I’m not talking about the way it’s a disgraceful titstravaganza of sexualized displays, although it is most certainly that. In fact it is almost unbralievable the extent to which jiggling female flesh is pushed up. It seems to be have been pulled off the rack and used as an enhancement or substitute for characterisation, beginning in the opening few seconds.
Nor am I talking about the dialogue which sounds like it came from an early-90s Capcom game (“You are a very bad man!” “MUAHAHAHA! I am a very bad man!”). Trying to keep abreast of this caused my usually perky self to start sagging, especially when the oversized use of medical terms budded (again in the first few seconds, and supported more or less continuously). By the end of the episode I was deep in my cups.
No, what really gets on my tits is the central gap between what could have been an intriguing show and the clumsy, jugheaded way it gets knockered around. If Triage X has one redeeming feature – and it indeed has only one – it is the underwiring conceit of the show; that there are some criminals who cannot be affected by the usual processes of law but for the good of society are still deserving of death. The idea of this sort of vigilante justice could be the basis of an interesting show, since it brings with it a host of questions: who makes the decisions, and how? Who does the killing? What does this do to the parties involved? How do others respond? Other shows have tackled similar themes, so it’s not impossible to have something that stands up firmly and proudly without requiring titsproportionate levels of bouncing and heaving chesticles to keep the viewers’ interest from flagging.

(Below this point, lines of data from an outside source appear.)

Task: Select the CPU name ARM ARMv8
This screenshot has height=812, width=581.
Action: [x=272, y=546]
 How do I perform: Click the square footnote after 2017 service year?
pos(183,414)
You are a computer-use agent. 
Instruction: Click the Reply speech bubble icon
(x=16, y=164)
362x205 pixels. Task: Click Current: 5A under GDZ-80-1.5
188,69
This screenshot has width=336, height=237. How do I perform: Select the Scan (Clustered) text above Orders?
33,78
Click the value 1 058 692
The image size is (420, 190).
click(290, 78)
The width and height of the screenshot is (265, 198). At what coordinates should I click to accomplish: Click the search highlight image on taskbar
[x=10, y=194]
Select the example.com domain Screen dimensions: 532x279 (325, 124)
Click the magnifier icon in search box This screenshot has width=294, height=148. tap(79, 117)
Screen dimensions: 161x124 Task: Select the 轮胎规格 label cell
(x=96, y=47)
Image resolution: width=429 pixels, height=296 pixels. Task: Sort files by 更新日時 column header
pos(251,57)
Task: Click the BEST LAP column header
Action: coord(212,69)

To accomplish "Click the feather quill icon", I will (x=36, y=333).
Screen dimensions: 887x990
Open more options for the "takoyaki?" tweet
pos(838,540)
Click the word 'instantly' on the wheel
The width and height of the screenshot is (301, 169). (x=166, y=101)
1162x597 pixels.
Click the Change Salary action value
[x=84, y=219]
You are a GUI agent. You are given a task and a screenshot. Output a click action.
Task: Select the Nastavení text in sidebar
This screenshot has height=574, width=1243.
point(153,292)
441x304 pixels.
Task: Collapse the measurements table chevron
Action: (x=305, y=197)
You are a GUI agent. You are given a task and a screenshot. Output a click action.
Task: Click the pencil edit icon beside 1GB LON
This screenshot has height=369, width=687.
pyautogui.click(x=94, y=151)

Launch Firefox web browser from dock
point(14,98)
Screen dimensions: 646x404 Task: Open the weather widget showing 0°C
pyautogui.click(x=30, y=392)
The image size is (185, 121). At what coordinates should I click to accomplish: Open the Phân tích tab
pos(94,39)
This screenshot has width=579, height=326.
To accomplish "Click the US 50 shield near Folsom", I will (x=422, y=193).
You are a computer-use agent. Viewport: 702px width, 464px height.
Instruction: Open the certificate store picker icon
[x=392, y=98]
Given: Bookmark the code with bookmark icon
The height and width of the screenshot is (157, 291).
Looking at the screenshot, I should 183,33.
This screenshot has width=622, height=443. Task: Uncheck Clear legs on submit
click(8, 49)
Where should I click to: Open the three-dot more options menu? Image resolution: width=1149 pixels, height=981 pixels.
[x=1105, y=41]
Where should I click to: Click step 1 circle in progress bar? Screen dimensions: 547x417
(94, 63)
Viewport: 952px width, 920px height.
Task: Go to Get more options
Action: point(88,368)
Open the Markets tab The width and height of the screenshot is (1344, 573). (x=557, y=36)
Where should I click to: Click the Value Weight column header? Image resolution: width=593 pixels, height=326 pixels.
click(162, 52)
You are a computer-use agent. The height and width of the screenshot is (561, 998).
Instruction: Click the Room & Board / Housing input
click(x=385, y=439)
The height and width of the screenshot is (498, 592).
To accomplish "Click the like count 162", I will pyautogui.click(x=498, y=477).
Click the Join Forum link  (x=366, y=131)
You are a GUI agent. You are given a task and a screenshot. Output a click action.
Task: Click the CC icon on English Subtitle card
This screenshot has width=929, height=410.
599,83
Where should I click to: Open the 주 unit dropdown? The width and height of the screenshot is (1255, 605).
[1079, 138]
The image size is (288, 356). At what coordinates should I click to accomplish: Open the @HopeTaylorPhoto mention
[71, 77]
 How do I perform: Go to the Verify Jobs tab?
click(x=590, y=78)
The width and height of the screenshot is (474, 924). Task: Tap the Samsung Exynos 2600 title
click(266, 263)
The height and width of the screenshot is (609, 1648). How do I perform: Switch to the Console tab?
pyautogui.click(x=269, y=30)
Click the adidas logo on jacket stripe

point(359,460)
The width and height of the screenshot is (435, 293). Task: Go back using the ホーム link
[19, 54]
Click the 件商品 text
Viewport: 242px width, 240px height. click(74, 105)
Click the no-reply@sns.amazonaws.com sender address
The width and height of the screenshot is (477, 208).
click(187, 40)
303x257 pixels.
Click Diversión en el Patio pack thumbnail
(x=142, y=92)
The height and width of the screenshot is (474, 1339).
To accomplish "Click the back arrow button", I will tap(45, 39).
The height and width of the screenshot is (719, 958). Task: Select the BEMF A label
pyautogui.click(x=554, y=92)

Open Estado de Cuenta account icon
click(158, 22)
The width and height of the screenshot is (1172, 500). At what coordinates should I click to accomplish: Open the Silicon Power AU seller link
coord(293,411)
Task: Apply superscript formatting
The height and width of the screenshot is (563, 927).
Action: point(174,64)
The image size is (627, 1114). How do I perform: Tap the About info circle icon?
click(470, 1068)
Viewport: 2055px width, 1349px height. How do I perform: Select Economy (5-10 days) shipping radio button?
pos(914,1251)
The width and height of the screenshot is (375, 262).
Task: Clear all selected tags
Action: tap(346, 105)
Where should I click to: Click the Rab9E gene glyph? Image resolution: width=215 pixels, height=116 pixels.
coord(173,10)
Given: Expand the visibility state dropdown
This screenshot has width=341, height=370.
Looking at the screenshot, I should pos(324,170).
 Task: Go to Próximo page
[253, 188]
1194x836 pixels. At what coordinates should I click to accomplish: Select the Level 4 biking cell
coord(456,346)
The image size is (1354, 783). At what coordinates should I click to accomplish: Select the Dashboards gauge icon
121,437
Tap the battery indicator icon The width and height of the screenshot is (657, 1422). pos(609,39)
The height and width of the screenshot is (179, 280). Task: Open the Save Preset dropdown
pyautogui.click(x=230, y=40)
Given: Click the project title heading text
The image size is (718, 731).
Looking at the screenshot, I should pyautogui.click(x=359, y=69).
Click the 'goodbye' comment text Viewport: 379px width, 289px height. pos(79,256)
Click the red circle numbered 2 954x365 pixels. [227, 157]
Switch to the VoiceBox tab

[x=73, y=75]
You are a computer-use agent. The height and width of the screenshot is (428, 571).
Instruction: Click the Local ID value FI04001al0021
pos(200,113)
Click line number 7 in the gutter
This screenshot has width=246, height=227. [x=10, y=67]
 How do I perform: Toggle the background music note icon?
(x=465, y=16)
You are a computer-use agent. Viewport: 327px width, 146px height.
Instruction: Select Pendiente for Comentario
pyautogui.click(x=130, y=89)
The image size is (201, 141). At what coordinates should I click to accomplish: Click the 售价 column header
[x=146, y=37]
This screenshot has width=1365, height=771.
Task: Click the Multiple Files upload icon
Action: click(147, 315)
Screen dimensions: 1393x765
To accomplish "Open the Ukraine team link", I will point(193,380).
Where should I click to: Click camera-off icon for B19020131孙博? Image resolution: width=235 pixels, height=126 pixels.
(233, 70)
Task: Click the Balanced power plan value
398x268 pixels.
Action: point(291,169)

But to do justice with this you have to approach it in a thoughtful way, and Triage X really doesn’t appear to be doing this. There’s a massive cleavage between the size of the ideas lurking underneath and the breastacular displays of scanty clothing and ridiculous gymnastics employed to flaunt everything that is even remotely flauntable. I really feel like it was a mistake to serve so many adolescent fantasies while the core subject matter points in a different direction, and quite why the creators chose to nipple-and-dime us to death with a constant barrage of boobs, assplosions, guns, motorbikes and so on while they had other possibilities available will forever remain a pantalising mystery.
The bottom line is that this show will undoubtedly be wildly popular with whoever its target demographic is, but at least so far has little to offer anyone else. Watson’s Verdict: run, do not walk, in the opposite direction.
Question of the post: What looks best and worst from the chart? Have you seen either of these shows, and if so what did you think of them? What will you be watching this season?